Systematic density functional theory investigations on cubic lithium-rich iron-based Li2FeO3: A multiple electrons cationic and anionic redox cathode material

Abstract Lithium-rich materials with multi-electron redox processes are promising for high energy density lithium-ion batteries. However, the layered manganese-based lithium-rich materials that have been widely studied still have many drawbacks. Studies of new non-layered lithium-rich materials can deepen the understanding of multi-electron redox processes mechanism of the combination of anion and cation. Herein, detailed density functional theory investigations based on the first-principles calculations of cubic lithium-rich iron-based Li2FeO3 are reported. The ground-state Li/vacancy configurations of Li2−xFeO3 (0 ≤ x ≤ 2) at nine Li concentrations are determined, from which the delithiation potential is calculated as ∼4.3 V vs. Li+/Li.

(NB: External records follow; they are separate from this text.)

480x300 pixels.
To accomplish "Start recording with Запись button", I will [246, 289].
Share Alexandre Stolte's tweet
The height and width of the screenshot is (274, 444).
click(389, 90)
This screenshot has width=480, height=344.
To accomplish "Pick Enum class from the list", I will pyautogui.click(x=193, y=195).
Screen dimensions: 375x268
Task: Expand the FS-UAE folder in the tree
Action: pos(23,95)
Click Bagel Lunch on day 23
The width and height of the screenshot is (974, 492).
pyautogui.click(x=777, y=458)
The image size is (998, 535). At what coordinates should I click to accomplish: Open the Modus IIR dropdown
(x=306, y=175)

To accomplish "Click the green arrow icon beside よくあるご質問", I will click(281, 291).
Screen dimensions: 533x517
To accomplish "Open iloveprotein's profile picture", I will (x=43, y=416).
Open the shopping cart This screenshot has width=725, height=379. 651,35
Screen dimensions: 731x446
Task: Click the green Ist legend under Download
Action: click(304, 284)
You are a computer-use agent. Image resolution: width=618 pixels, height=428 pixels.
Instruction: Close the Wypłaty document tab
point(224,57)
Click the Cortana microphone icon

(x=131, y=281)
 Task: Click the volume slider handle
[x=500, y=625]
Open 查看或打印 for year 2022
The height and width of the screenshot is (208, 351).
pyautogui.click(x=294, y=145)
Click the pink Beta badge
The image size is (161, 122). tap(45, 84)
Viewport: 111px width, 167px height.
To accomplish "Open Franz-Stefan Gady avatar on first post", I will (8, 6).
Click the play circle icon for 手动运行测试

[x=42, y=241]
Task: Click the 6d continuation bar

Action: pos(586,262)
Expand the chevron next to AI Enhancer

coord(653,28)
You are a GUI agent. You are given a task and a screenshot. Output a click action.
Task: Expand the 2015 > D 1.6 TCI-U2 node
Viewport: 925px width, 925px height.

According to the Li/vacancy configuration in each ground state, the sequence of lithium removal is suggested from an energetic view. Bader charge and spin calculations suggest the charge compensation during Li removal is divided into two stages. Specifically, Fe4+ is oxidized to Fe5+ during the first Li ion extraction per formula unit, while the second Li ion extraction triggered the oxygen redox exclusively. This work emphasizes the guiding and predictive role of theoretical calculations for the discovery of new cathode materials for lithium batteries, and can certainly be expanded to other material systems.